Ntvnews.id, Jakarta - Pemerintah Indonesia tengah menjajaki kerja sama strategis dengan Toyota Motor Asia Jepang untuk mengembangkan industri bioetanol di Tanah Air.
Proyek ini dinilai menjadi langkah penting dalam mendorong transisi energi bersih sekaligus mengurangi ketergantungan pada impor bahan bakar.
Seperti dilaporkan Reuters, Senin (20/4/2026), Wakil Menteri Investasi, Todotua Pasaribu, mengungkapkan anak usaha energi terbarukan milik Pertamina sedang berdiskusi dengan Toyota Tsusho terkait rencana pembangunan pabrik bioetanol di Provinsi Lampung, Sumatra.

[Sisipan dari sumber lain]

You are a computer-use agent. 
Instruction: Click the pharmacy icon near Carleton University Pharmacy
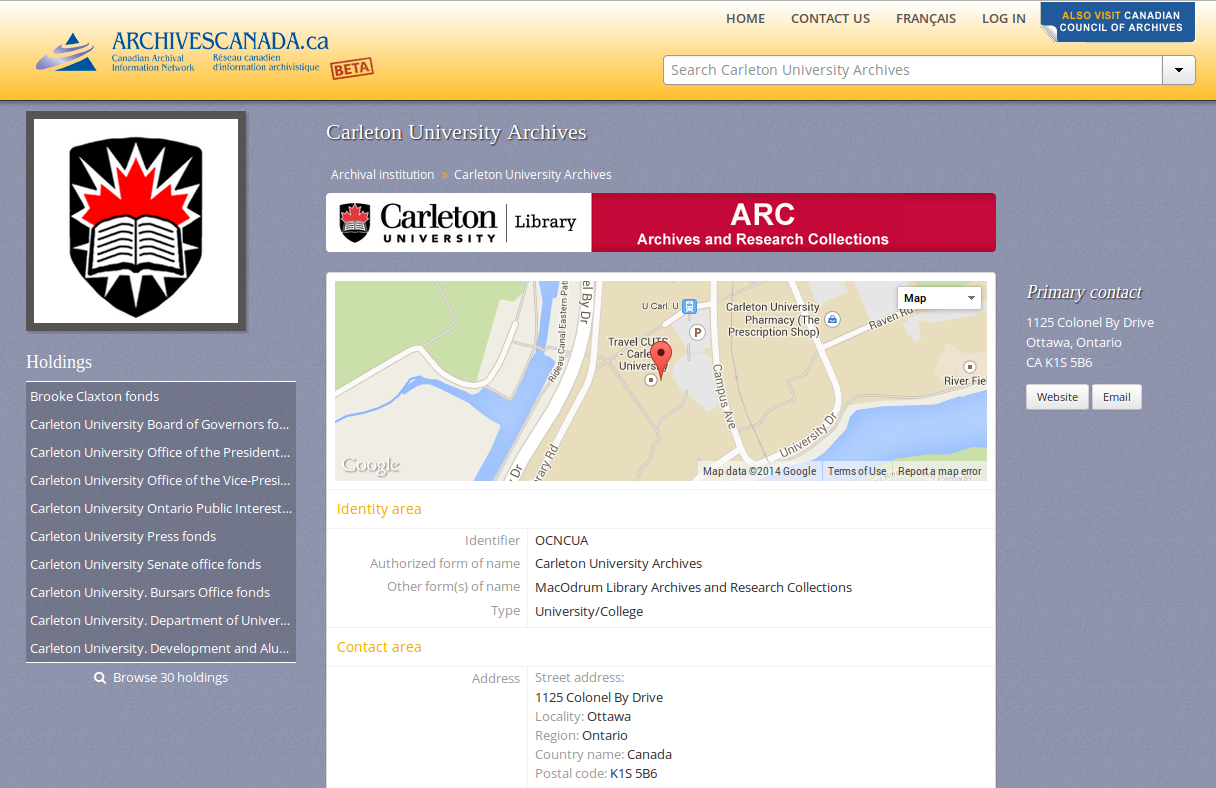[833, 318]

"Jika mereka mencapai kesepakatan, pembangunan pabrik dengan kapasitas 60.000 kiloliter bioetanol per tahun dapat dimulai pada paruh kedua tahun 2026, dengan produksi ditargetkan pada tahun 2028," ujar Todotua.

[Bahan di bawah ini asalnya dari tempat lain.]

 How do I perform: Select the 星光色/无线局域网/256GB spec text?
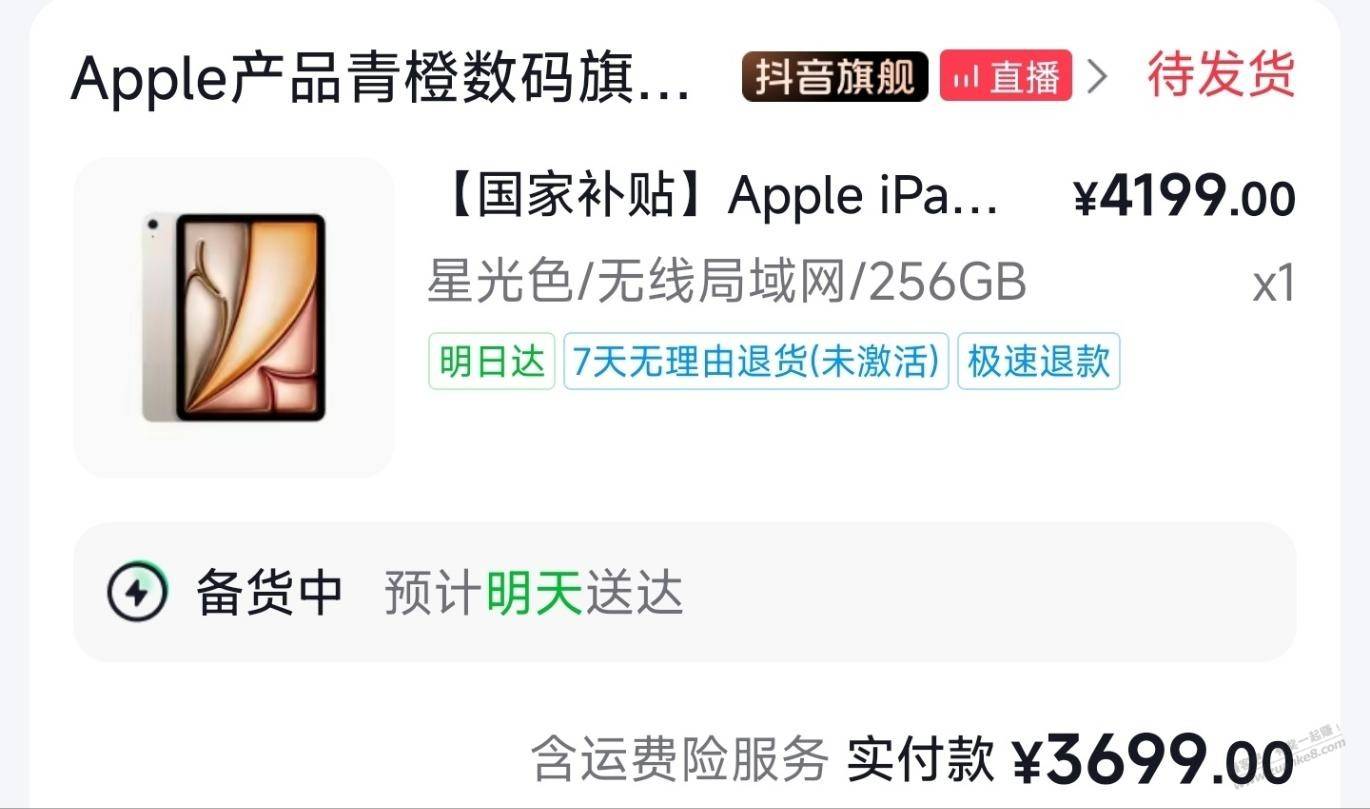(x=727, y=282)
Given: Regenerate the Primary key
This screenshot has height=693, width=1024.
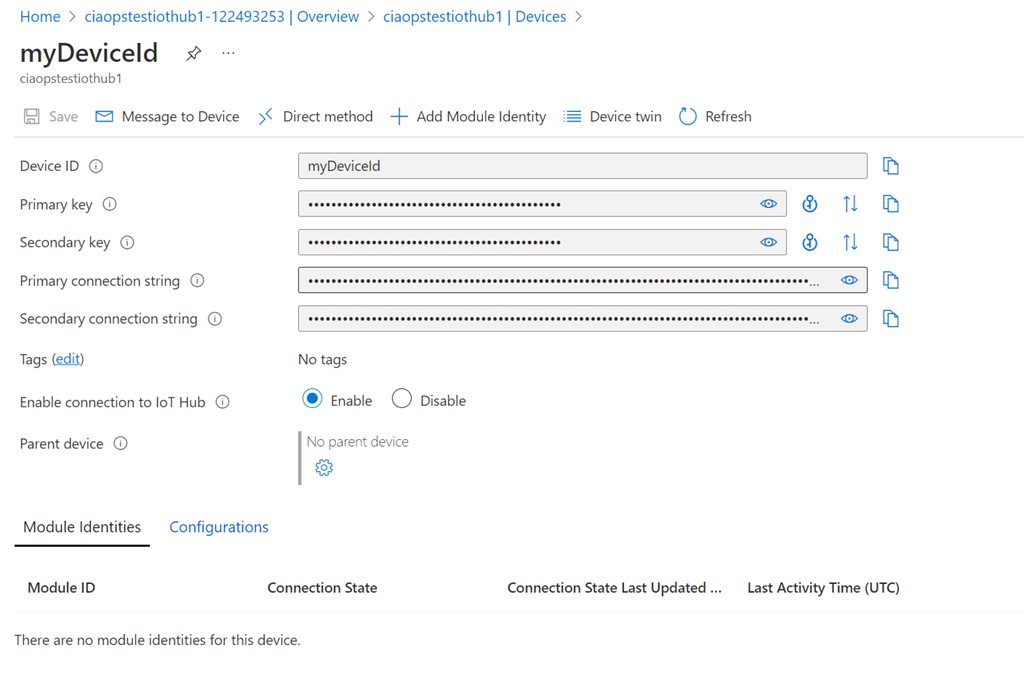Looking at the screenshot, I should point(810,204).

Sebagai sumber bahan baku, proyek ini akan didukung oleh pengembangan perkebunan sorgum baru seluas sekitar 6.000 hektare. Sorgum dipilih karena dinilai efisien dan cocok sebagai bahan baku bioetanol berkelanjutan.
"Total biaya investasi yang diperkirakan adalah 200 juta hingga 300 juta dolar AS," lanjutnya.
Selain itu, organisasi riset Jepang, Biomass Innovation Research Association for Next Generation Automobile Fuels (raBit), juga turut terlibat dalam pembahasan.
CEO Toyota Motor Asia untuk kawasan Asia, Masahiko Maeda, menyatakan kendaraan Toyota pada prinsipnya dapat menggunakan bioetanol yang dihasilkan dari pabrik tersebut.
Hal ini membuka peluang besar bagi integrasi antara sektor energi dan otomotif.
Meski demikian, Wakil Presiden Eksekutif Toyota Motor Asia, Pras Ganesh, menegaskan pembicaraan masih berlangsung dan belum mencapai kesepakatan final.
Pemerintah Indonesia sendiri menargetkan pemanfaatan bioetanol berbasis sumber daya domestik, seperti biomassa dari kelapa sawit, jagung, dan sorgum.
Langkah ini merupakan bagian dari strategi besar untuk memperkuat ketahanan energi nasional.
Ke depan, Indonesia juga berencana menerapkan kebijakan campuran bioetanol sebesar 10% dalam bensin (E10) mulai tahun 2028, sebagai bagian dari upaya menuju energi yang lebih ramah lingkungan.